● Request: Swap "dot" for "indicator" in the stretch from the line containing "Given: Jump to the second welcome page dot" through the line containing "Looking at the", changing nothing else, and leave the pictures out of your answer.

● Entries supplied:
☆ ☆ ☆ ☆

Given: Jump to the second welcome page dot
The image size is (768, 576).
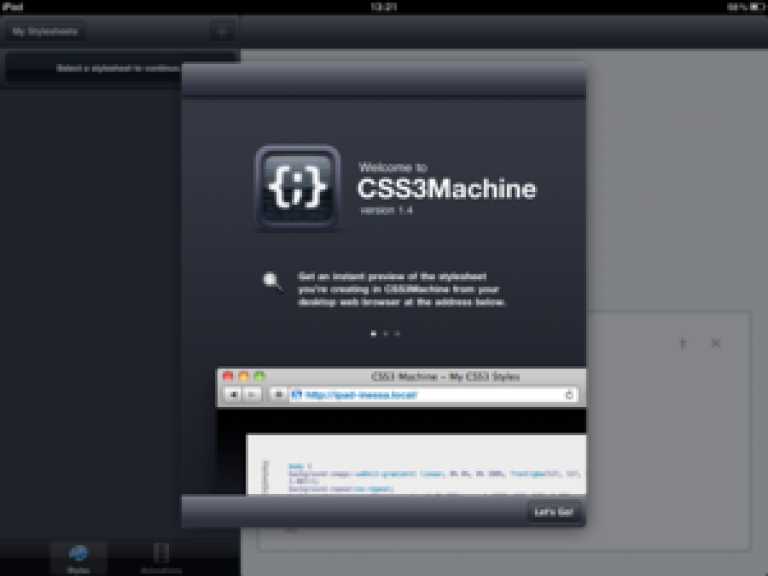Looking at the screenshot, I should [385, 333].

☆ ☆ ☆ ☆

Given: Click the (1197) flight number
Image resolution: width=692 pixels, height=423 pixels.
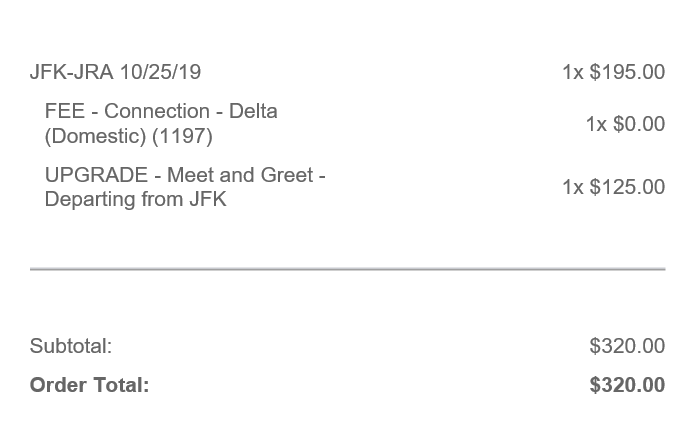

☆ ☆ ☆ ☆

● Solved problem:
Given: Jump to the second welcome page indicator
The image size is (768, 576).
Looking at the screenshot, I should [385, 333].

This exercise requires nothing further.